* **PROBLEM**
Where the line with "Viewport: 1568px width, 326px height." appears below, start writing out lines exactly, and finish with the line with "Task: Click the smiley", which is included; write out nothing else.

[Saved entries]

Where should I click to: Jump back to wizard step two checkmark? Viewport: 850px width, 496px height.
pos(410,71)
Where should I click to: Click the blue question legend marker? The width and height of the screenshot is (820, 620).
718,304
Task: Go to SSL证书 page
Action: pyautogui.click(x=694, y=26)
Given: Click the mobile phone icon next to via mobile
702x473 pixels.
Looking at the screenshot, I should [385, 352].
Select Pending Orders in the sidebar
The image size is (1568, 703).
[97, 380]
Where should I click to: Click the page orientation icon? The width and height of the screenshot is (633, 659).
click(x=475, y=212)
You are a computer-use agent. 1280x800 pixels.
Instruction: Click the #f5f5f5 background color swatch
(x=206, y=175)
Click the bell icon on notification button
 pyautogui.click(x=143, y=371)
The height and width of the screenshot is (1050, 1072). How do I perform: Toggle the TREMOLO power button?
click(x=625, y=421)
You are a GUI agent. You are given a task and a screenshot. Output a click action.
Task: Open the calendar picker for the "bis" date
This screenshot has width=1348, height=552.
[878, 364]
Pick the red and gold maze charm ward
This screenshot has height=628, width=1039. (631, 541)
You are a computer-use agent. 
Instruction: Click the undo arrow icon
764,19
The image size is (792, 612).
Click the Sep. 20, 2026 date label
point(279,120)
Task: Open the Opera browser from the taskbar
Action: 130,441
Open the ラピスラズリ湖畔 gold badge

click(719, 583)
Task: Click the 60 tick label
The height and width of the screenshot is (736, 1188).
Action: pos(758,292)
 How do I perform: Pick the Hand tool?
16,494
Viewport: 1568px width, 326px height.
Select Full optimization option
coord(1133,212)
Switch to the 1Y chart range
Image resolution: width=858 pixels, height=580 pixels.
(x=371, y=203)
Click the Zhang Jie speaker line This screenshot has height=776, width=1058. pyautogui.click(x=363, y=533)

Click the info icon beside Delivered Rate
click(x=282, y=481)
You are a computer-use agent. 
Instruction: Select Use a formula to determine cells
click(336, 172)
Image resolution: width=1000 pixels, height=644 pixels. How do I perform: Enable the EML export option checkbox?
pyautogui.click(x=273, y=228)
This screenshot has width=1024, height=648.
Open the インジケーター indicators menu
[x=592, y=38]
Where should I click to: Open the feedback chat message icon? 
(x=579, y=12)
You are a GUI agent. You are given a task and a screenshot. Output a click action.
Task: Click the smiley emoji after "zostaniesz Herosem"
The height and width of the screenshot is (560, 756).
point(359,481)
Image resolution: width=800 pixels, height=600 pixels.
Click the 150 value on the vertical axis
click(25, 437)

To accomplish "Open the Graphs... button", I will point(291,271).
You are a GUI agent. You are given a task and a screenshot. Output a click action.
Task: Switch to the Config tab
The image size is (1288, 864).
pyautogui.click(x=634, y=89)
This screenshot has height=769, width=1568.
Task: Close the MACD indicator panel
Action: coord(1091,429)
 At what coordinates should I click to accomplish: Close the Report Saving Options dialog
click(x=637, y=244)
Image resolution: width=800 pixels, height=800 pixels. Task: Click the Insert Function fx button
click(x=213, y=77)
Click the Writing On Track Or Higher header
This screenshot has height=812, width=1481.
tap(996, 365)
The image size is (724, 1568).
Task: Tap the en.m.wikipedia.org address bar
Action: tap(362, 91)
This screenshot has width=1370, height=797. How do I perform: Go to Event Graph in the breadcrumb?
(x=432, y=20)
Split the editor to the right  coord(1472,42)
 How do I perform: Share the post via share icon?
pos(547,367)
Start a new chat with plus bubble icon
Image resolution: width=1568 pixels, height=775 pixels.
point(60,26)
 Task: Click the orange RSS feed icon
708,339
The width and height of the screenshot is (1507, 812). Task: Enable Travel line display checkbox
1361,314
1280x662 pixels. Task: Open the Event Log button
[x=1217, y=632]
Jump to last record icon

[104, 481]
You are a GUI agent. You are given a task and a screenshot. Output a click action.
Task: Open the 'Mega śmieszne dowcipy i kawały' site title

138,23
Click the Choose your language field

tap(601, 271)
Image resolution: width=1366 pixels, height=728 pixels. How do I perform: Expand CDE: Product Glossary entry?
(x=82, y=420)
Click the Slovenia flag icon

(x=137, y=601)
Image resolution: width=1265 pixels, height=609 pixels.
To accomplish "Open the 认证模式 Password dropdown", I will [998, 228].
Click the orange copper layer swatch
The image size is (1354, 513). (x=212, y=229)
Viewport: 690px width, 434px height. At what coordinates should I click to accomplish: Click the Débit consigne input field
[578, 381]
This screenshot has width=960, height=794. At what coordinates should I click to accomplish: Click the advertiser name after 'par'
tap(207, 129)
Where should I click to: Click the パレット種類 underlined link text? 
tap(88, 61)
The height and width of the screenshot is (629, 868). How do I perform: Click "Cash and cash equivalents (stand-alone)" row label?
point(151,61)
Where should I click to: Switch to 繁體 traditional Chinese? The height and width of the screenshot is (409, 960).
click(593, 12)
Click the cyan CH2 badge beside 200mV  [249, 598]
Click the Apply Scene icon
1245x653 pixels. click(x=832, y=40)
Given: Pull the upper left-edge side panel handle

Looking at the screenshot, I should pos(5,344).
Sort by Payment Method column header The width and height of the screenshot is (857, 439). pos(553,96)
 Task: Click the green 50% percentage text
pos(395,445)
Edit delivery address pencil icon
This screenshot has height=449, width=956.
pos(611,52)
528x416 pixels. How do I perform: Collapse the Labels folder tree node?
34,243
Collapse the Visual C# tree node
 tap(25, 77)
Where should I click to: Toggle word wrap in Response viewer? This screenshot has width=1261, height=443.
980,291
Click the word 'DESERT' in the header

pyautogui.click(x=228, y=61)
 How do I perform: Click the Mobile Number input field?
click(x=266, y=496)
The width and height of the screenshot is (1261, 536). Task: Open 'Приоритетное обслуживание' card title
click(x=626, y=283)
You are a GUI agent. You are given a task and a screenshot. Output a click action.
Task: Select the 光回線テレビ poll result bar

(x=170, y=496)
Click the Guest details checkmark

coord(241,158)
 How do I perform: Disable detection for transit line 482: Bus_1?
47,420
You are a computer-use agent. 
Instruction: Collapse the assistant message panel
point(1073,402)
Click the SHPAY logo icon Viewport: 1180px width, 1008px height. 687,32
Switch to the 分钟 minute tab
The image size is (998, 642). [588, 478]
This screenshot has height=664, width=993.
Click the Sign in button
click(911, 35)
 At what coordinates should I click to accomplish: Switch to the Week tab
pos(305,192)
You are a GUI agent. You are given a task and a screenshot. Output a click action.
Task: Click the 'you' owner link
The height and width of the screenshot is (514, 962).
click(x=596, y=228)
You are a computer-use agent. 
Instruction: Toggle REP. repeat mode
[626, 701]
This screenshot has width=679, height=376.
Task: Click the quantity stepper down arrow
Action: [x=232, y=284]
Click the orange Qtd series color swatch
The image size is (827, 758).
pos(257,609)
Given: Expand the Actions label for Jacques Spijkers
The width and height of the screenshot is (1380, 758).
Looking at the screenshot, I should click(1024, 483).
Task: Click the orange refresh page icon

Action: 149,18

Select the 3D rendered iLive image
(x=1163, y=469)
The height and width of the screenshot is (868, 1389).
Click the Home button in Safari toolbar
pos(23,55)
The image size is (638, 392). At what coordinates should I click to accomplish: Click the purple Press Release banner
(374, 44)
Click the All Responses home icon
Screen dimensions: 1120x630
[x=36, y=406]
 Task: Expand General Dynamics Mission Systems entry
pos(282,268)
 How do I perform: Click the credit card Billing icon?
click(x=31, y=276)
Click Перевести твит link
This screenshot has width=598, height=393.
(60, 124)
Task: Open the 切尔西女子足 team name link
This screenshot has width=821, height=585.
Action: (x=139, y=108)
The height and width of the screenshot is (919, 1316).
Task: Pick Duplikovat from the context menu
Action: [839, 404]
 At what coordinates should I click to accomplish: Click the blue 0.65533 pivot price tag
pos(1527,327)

* **OUTPUT FOR THIS EXERCISE**
Viewport: 1568px width, 326px height.
Select Full optimization option
coord(1133,212)
Switch to the 1Y chart range
Image resolution: width=858 pixels, height=580 pixels.
(x=371, y=203)
Click the Zhang Jie speaker line This screenshot has height=776, width=1058. pyautogui.click(x=363, y=533)

Click the info icon beside Delivered Rate
click(x=282, y=481)
You are a computer-use agent. 
Instruction: Select Use a formula to determine cells
click(336, 172)
Image resolution: width=1000 pixels, height=644 pixels. How do I perform: Enable the EML export option checkbox?
pyautogui.click(x=273, y=228)
This screenshot has width=1024, height=648.
Open the インジケーター indicators menu
[x=592, y=38]
Where should I click to: Open the feedback chat message icon? 
(x=579, y=12)
You are a GUI agent. You are given a task and a screenshot. Output a click action.
Task: Click the smiley emoji after "zostaniesz Herosem"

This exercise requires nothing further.